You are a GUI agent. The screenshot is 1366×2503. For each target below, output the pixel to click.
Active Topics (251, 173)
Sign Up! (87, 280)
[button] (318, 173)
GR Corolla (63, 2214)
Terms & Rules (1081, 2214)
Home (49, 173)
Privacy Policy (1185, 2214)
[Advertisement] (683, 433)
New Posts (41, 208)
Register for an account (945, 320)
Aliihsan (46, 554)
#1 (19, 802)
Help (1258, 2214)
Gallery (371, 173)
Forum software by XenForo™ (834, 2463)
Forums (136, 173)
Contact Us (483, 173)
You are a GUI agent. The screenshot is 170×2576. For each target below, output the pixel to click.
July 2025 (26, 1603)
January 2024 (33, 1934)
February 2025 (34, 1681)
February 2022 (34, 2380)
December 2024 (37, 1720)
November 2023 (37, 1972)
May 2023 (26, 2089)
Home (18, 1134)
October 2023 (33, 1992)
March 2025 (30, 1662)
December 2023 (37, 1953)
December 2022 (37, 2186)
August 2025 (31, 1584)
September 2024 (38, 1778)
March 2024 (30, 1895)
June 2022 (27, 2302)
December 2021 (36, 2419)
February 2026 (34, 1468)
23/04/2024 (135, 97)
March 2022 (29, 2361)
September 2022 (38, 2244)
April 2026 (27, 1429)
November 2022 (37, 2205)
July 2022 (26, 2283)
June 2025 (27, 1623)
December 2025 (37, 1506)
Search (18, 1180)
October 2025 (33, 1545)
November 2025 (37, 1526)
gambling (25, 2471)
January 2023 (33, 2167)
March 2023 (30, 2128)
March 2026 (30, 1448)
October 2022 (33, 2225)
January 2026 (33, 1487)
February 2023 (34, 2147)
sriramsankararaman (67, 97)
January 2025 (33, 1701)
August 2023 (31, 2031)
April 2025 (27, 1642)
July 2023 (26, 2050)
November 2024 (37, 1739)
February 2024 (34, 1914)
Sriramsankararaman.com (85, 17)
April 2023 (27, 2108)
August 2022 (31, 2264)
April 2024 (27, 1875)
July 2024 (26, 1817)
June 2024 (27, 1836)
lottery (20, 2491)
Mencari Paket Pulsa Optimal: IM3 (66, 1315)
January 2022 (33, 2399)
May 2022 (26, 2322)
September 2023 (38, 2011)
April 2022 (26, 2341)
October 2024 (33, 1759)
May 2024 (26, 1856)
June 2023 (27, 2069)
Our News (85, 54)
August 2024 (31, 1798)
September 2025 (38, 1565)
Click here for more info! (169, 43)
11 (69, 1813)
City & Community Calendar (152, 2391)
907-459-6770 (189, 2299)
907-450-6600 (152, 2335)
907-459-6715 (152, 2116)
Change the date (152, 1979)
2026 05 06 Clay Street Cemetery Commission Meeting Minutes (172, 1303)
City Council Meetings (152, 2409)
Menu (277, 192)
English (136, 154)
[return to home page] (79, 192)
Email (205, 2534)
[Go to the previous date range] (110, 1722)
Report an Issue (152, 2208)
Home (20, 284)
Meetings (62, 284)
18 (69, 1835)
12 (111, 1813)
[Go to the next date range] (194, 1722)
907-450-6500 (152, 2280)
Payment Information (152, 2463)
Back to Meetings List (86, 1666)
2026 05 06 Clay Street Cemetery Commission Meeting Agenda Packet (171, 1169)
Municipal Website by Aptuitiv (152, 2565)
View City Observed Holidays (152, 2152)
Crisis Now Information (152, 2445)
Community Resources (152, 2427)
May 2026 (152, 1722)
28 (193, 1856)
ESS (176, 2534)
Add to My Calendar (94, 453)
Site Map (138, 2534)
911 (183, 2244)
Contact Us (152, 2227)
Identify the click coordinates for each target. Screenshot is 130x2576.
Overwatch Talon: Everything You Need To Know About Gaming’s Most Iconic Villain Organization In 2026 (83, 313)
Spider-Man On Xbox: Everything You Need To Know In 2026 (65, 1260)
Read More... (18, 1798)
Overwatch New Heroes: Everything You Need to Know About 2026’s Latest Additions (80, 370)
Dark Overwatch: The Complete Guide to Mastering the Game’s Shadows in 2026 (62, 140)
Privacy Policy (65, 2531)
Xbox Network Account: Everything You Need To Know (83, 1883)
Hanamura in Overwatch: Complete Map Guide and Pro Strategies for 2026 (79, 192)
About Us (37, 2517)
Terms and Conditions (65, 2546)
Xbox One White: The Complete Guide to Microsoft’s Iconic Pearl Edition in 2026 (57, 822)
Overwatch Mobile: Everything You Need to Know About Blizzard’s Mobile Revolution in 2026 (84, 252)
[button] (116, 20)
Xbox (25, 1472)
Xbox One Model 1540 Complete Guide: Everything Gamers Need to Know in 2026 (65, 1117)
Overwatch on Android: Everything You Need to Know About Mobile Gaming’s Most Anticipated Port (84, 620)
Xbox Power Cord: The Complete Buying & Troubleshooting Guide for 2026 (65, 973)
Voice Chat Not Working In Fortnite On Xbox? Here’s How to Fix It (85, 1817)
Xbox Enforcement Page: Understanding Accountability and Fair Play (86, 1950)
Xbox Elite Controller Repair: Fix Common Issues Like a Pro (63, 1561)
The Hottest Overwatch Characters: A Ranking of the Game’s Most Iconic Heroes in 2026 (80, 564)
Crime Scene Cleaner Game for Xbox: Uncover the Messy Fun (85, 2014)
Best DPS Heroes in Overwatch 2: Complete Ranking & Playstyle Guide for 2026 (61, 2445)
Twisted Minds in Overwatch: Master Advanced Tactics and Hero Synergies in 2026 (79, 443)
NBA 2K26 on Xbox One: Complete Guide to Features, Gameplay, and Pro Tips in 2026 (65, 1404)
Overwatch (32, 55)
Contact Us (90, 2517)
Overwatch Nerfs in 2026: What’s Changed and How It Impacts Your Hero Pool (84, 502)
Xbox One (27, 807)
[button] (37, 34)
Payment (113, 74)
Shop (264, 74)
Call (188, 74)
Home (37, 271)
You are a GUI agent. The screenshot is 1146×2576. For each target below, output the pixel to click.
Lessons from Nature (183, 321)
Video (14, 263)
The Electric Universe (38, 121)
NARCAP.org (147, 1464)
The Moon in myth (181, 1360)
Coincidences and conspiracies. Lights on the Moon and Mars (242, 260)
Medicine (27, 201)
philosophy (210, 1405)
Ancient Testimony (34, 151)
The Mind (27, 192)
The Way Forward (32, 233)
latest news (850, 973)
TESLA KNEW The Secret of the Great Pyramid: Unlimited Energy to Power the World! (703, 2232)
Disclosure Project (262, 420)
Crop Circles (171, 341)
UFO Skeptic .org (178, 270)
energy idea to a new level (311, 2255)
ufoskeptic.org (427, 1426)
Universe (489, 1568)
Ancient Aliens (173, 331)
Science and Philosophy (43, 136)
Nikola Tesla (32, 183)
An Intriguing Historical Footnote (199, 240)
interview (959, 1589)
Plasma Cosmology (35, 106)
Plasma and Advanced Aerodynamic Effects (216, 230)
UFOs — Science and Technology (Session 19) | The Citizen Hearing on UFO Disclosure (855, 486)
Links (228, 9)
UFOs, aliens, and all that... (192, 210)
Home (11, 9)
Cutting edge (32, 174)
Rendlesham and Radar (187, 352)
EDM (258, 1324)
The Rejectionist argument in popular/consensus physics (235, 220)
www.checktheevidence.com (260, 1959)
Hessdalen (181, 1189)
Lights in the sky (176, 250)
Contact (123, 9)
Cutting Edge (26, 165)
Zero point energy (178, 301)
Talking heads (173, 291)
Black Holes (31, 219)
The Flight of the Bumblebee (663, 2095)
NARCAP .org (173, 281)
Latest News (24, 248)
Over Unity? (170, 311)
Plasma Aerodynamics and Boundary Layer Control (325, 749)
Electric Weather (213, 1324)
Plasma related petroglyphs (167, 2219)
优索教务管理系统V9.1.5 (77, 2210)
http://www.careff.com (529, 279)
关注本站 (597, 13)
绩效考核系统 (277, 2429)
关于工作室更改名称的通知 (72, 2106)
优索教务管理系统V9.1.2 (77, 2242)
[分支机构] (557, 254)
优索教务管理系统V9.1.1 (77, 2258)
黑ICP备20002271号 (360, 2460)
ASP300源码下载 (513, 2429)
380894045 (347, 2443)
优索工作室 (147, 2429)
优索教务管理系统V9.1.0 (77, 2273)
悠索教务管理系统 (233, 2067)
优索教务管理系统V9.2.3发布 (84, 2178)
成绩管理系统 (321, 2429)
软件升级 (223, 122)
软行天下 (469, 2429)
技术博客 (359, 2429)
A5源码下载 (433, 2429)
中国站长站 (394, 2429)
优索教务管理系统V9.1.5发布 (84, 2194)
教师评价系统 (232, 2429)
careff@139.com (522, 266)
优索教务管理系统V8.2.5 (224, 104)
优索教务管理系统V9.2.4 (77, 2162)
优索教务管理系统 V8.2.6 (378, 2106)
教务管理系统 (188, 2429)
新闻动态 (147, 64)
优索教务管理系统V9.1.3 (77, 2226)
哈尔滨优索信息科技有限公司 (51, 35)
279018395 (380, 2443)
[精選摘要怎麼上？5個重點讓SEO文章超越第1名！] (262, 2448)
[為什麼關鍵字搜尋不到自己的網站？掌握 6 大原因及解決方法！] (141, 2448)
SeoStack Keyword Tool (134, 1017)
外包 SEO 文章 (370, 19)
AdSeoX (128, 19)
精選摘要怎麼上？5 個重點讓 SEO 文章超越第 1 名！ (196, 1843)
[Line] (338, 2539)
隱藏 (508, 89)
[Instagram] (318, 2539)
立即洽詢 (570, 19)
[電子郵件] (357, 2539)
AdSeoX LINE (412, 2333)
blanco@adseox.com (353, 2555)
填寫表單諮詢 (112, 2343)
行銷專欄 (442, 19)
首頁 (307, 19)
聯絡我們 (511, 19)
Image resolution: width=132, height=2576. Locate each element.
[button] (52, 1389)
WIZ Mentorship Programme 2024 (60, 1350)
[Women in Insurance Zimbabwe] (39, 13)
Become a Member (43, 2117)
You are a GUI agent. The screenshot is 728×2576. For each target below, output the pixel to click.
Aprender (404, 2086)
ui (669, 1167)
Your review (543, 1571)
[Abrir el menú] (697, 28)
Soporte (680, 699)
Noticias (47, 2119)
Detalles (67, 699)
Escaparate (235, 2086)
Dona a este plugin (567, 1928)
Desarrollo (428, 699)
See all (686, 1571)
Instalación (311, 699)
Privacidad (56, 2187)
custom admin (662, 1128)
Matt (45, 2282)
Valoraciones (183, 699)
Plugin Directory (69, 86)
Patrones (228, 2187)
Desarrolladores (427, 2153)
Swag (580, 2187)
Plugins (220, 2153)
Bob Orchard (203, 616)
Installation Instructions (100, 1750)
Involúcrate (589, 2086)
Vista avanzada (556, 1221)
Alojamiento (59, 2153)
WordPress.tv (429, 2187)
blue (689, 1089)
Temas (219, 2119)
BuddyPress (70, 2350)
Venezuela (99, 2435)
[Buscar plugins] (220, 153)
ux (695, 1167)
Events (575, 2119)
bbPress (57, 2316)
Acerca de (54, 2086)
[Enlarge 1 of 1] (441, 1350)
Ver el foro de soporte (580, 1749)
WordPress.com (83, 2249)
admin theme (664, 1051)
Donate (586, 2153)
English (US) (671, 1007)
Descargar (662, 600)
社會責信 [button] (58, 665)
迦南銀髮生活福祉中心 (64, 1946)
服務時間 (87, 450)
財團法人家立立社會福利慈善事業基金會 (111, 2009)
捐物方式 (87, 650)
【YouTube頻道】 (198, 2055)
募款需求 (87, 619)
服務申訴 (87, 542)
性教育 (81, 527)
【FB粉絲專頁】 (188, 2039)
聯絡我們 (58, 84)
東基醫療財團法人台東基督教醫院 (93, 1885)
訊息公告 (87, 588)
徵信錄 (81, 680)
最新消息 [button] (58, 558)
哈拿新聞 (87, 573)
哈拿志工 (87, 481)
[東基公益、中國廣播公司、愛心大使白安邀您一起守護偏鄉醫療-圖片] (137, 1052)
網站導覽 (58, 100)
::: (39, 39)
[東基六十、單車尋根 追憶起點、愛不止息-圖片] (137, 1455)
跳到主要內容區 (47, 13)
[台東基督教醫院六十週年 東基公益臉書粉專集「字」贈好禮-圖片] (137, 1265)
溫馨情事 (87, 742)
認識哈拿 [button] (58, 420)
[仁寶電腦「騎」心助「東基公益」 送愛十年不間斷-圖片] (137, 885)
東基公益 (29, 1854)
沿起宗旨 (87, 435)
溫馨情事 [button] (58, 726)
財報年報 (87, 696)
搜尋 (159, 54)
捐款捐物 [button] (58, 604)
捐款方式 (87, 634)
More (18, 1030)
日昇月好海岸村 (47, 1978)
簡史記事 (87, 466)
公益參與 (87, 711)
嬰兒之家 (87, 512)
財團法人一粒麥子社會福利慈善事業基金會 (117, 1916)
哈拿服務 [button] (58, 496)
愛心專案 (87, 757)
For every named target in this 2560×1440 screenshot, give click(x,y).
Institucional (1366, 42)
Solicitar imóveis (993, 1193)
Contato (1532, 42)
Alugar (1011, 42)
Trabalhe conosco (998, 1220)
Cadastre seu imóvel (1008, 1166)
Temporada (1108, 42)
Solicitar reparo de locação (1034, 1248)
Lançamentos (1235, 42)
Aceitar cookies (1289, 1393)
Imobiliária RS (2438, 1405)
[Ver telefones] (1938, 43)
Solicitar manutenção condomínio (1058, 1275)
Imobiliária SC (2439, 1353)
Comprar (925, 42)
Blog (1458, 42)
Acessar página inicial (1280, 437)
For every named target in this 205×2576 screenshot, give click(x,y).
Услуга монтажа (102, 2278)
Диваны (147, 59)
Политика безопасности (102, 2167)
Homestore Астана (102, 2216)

=-=-=

**WHAT TO DO**
Going down from the first line of the entries above, restate each line word for word until the line holding "907-450-6600 (152, 2335)" is done.

**PROBLEM SOLUTION**
You are a GUI agent. The screenshot is 1366×2503. For each target below, output the pixel to click.
Active Topics (251, 173)
Sign Up! (87, 280)
[button] (318, 173)
GR Corolla (63, 2214)
Terms & Rules (1081, 2214)
Home (49, 173)
Privacy Policy (1185, 2214)
[Advertisement] (683, 433)
New Posts (41, 208)
Register for an account (945, 320)
Aliihsan (46, 554)
#1 (19, 802)
Help (1258, 2214)
Gallery (371, 173)
Forum software by XenForo™ (834, 2463)
Forums (136, 173)
Contact Us (483, 173)
You are a GUI agent. The screenshot is 170×2576. For each target below, output the pixel to click.
July 2025 (26, 1603)
January 2024 (33, 1934)
February 2025 (34, 1681)
February 2022 (34, 2380)
December 2024 (37, 1720)
November 2023 (37, 1972)
May 2023 (26, 2089)
Home (18, 1134)
October 2023 (33, 1992)
March 2025 (30, 1662)
December 2023 (37, 1953)
December 2022 (37, 2186)
August 2025 (31, 1584)
September 2024 (38, 1778)
March 2024 (30, 1895)
June 2022 (27, 2302)
December 2021 (36, 2419)
February 2026 (34, 1468)
23/04/2024 (135, 97)
March 2022 (29, 2361)
September 2022 (38, 2244)
April 2026 (27, 1429)
November 2022 (37, 2205)
July 2022 (26, 2283)
June 2025 (27, 1623)
December 2025 (37, 1506)
Search (18, 1180)
October 2025 (33, 1545)
November 2025 (37, 1526)
gambling (25, 2471)
January 2023 (33, 2167)
March 2023 (30, 2128)
March 2026 (30, 1448)
October 2022 (33, 2225)
January 2026 (33, 1487)
February 2023 (34, 2147)
sriramsankararaman (67, 97)
January 2025 (33, 1701)
August 2023 (31, 2031)
April 2025 (27, 1642)
July 2023 (26, 2050)
November 2024 (37, 1739)
February 2024 (34, 1914)
Sriramsankararaman.com (85, 17)
April 2023 (27, 2108)
August 2022 (31, 2264)
April 2024 (27, 1875)
July 2024 (26, 1817)
June 2024 (27, 1836)
lottery (20, 2491)
Mencari Paket Pulsa Optimal: IM3 (66, 1315)
January 2022 (33, 2399)
May 2022 (26, 2322)
September 2023 (38, 2011)
April 2022 (26, 2341)
October 2024 (33, 1759)
May 2024 (26, 1856)
June 2023 (27, 2069)
Our News (85, 54)
August 2024 (31, 1798)
September 2025 (38, 1565)
Click here for more info! (169, 43)
11 (69, 1813)
City & Community Calendar (152, 2391)
907-459-6770 (189, 2299)
907-450-6600 (152, 2335)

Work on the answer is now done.